Nevertheless, even such assumption might be based on sexism in the media, assuming the established division of labor, where the patriarchal view is that men work while women are assigned to housework and shopping. In that sense, these assumptions ignore the fact that women have sought and secured paid work, and form the potential category of spenders in the country.

Conclusion

The strength of the article can be seen through the presentation of a different perspective in the media economy. The usage of real cases rather than theories contributed to significance of the work, specifically in what concerns the shifts in expanding the demographic factors in the ratings. Nevertheless, the findings of the article cannot be limited to the feminist perspective, which importance was extensively stated at the beginning of the article. In that regard, another article “Women Characters and “Real World” Femininity” by Julie D’Accci, centers the whole analysis on the portrayal of women in the media, which from a feminine perspective can be seen as having more impact than the emphasis of advertisers.

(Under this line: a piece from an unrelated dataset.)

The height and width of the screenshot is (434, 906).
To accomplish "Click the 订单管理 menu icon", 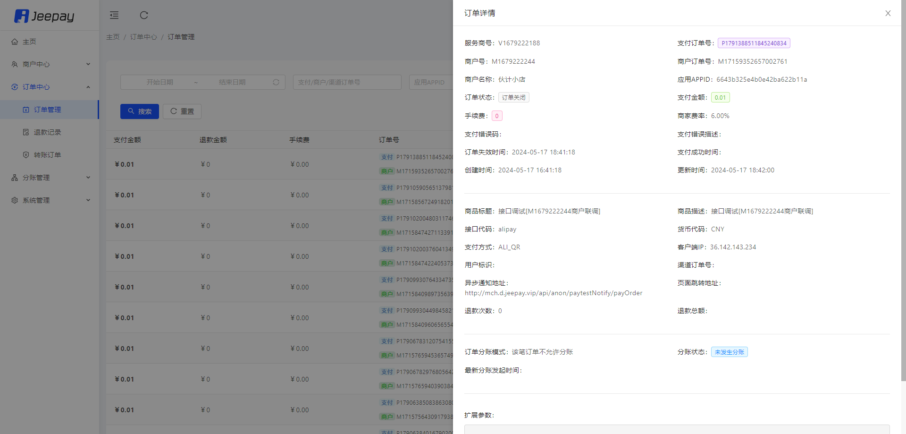I will (x=26, y=110).
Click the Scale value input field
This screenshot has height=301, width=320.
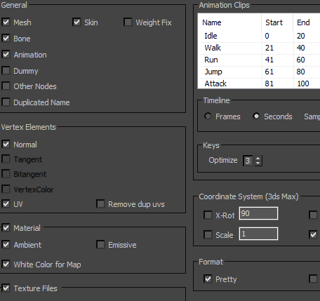click(x=258, y=234)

Accordingly, the analysis of women depiction can have an apparent contribution that will have a major effect, where “network’s interventions … challenged not only conventional definitions of femininity but also institutionalized differences among women” (Newcomb 134). As comparison, the presented arguments in both works take a broad scope, where for example, the cases of rape in a chapter in “Post-Backlash Feminism” by Kellie Bean, present a more extensive narration of two contradicting positions, that is feminist and conservatives. In that regard, the methods used differ from both previous articles in presenting a practical approach based on the media rather than on literary works, which in the cases concerning media might seem as a more efficient approach.

Works Cited

Bean, Kellie. Post-Backlash Feminism : Women and the Media since Reagan-Bush. Jefferson, N.C.: McFarland & Company, 2007.

Meehan, Eileen R., and Ellen Riordan. Sex & Money : Feminism and Political Economy in the Media. Commerce and Mass Culture Series. Minneapolis: University of Minnesota Press, 2002.

Newcomb, Horace. “Television: The Critical View”. 2000. Oxford University Press.